Some of the most common design considerations when considering fall protection systems for college campuses revolve around the style and age of the building in question. Rooftop fall protection systems need to blend into the surroundings and preserve the unique architectural look and feel of each roof line. In addition, a thorough site assessment must be completed prior to the construction phase to ensure the roof deck is structurally sound and able to accomodate the loads associated with the fall protection system. Finally, because ladder systems are often used to access rooftop work areas on campus, special care must be taken to install ladder guards to prevent unathorized use by the student population.
DFP can design and install a variety of non-penetrating guardrail systems to prevent leaks. Regardless of location or mounting style, the top rail must be rated to withstand a force of at least 200lbs; the mid-rail must be rated at 150lbs. Guardrail systems may be powder-coated safety yellow for high visibility or utilize custom colors to match or blend into the surroundings.
Single point anchors are rated at 5,000 or 10,000lbs or 2 times the applied load in the event of a fall by a qualified person. A single point anchor may be designed for single or dual tie-off as long as each user attaches to a designated D-ring. Multiple users should never tie off to the same D-ring under any circumstances.

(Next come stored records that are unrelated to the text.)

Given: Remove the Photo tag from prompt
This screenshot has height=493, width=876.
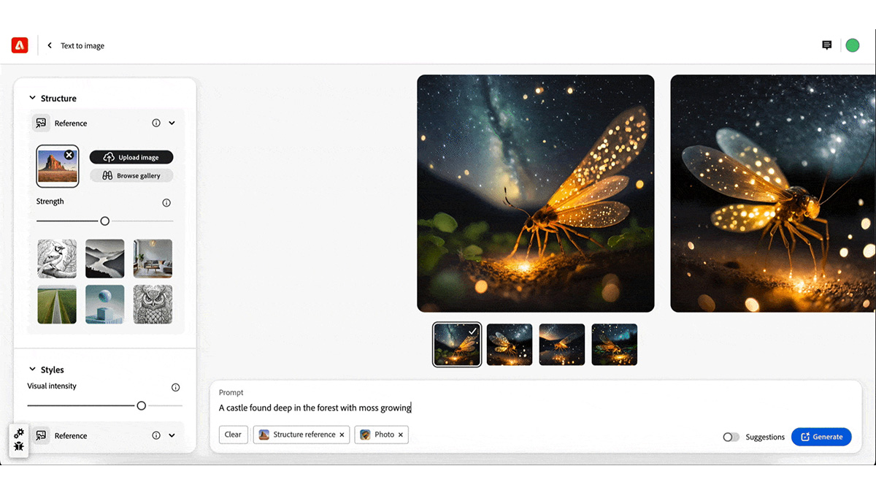Looking at the screenshot, I should [x=400, y=435].

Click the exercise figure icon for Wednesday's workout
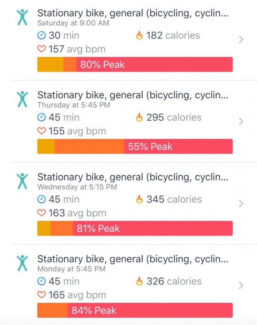click(22, 181)
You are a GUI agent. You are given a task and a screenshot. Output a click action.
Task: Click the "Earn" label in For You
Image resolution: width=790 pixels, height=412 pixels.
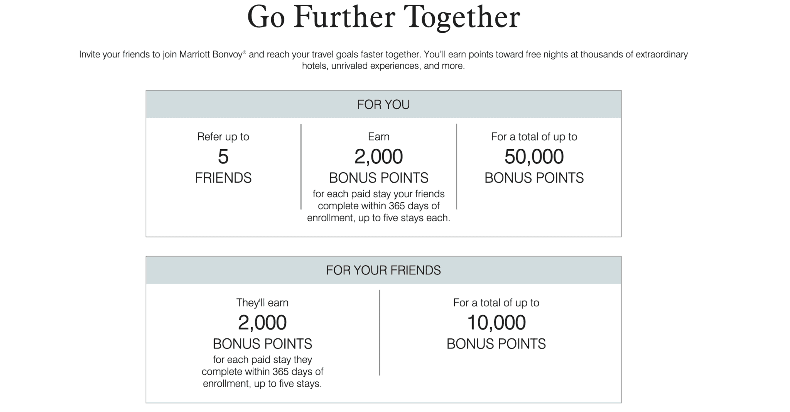tap(379, 137)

Rooftop single point anchors can be used in conjunction with a variety of deck substrates including metal standing seam, rubber membrane, or concrete. A SPA is designed to protect workers within a 30 degree conical cone; moving outside the intended coverage area increases the likelihood of coming into contact with structure below the work area in the event of a swing fall.
Horizontal lifelines designated for rooftop use are typically constructed from corrosion resistant stainless steel components for maximum service life. Our fall protection safety specialists can engineer a horizontal lifeline system to accommodate the special characteristics of your rooftop, from corners to the absence of pre-existing anchor points and more.

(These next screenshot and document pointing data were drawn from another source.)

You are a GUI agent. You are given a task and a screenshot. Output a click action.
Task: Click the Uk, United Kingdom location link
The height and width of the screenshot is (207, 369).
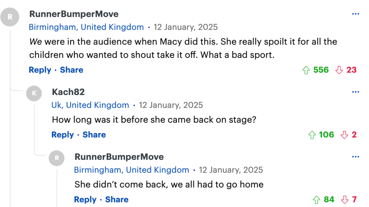[90, 105]
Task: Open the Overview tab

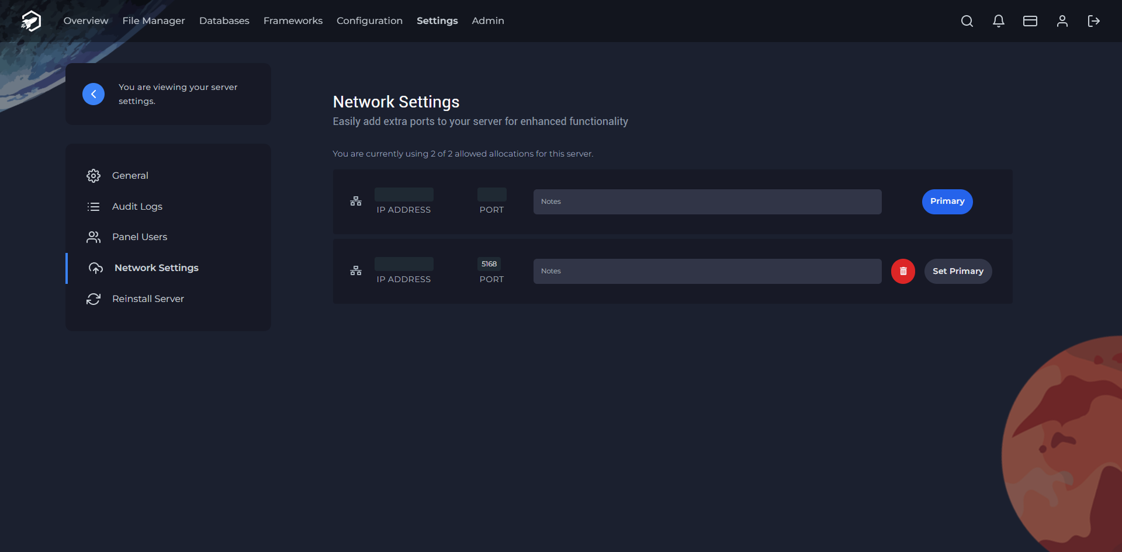Action: [x=86, y=21]
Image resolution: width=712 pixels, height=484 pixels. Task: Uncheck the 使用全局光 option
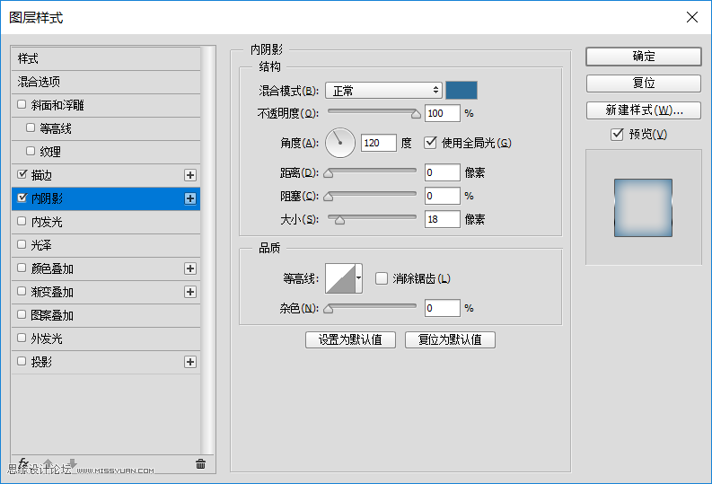(x=430, y=142)
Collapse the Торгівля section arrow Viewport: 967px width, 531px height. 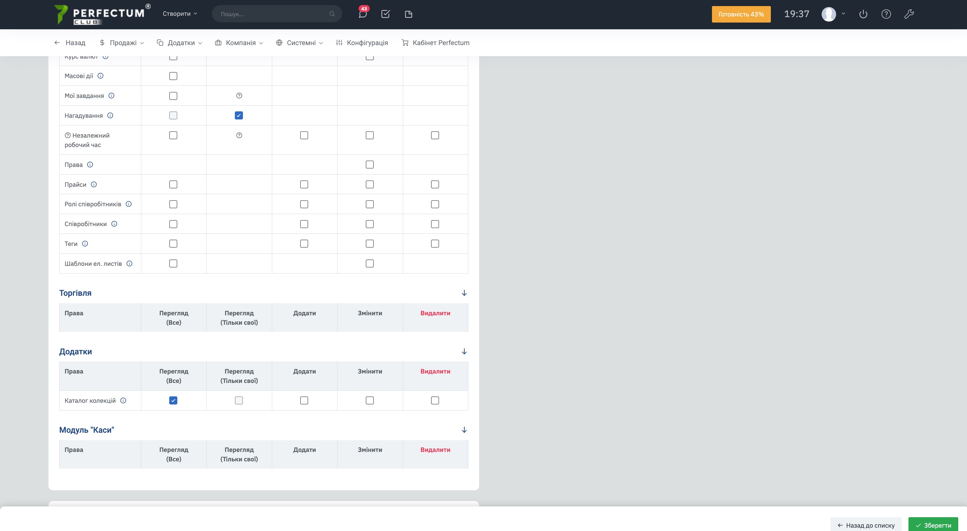point(464,293)
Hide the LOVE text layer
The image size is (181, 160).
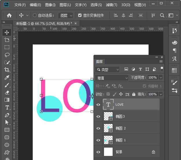(x=98, y=105)
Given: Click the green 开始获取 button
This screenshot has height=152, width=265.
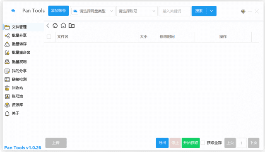Looking at the screenshot, I should [190, 143].
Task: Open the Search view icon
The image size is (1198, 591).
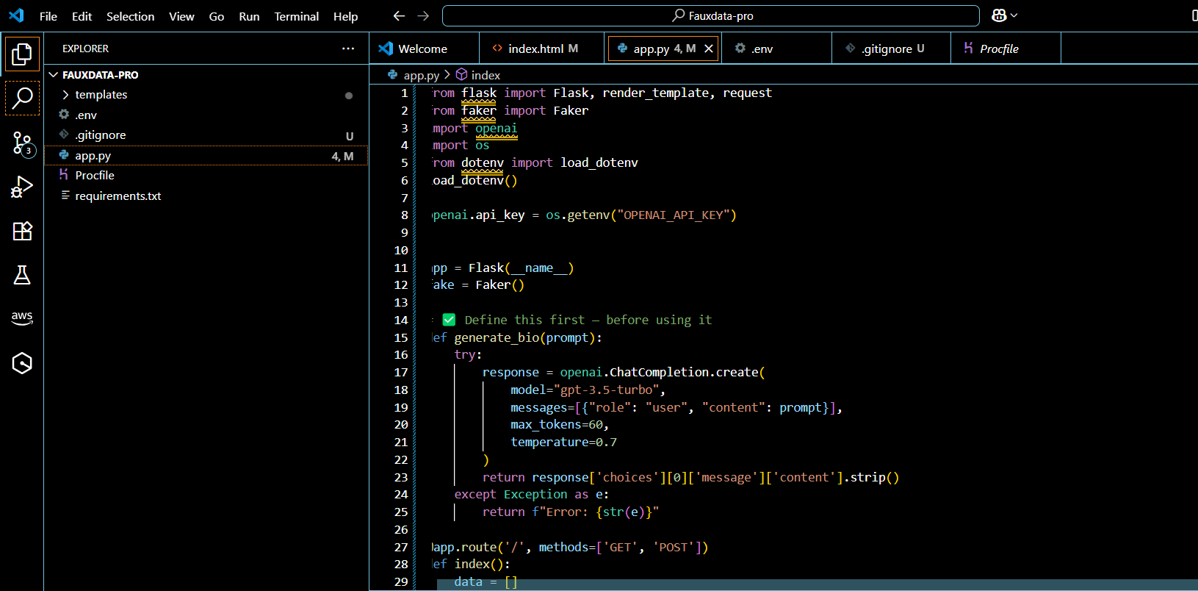Action: [x=22, y=98]
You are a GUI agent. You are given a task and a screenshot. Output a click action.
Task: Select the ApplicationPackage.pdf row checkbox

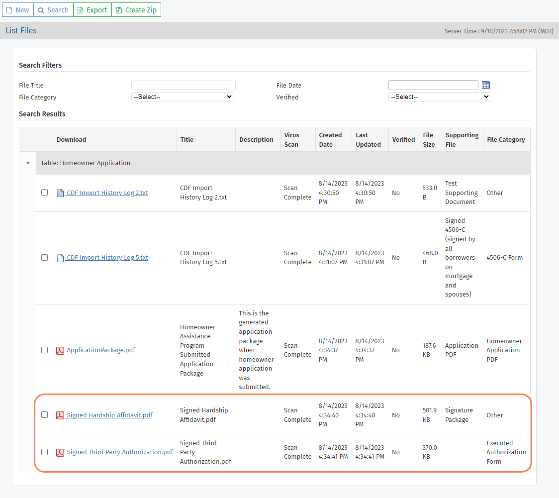tap(45, 350)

Although the horizontal lifeline system may seem simple in function and design, special care must be taken to account for the loads on various anchor points and deflection in the event of a fall. Each anchor point must be secure enough to withstand the forces associated a fall and a thorough review of the work area is needed to ensure that a worker will not strike pipes, equipment, or other surfaces when falling. Load and deflection rates are determined by a number of factors, including pre-tension of the cable, length of the area spanned by the horizontal lifeline, and the number of workers connected to the system.
University settings also lend themselves to low profile rigid track fall protection systems which are easily concealed and not visible from ground level.
All boiler and hopper systems in hospital settings have the potential to present confined space applications and must also be equipped with OSHA approved confined space rescue equipment in the event that an employee is not able to exit the hazardous area without assistance.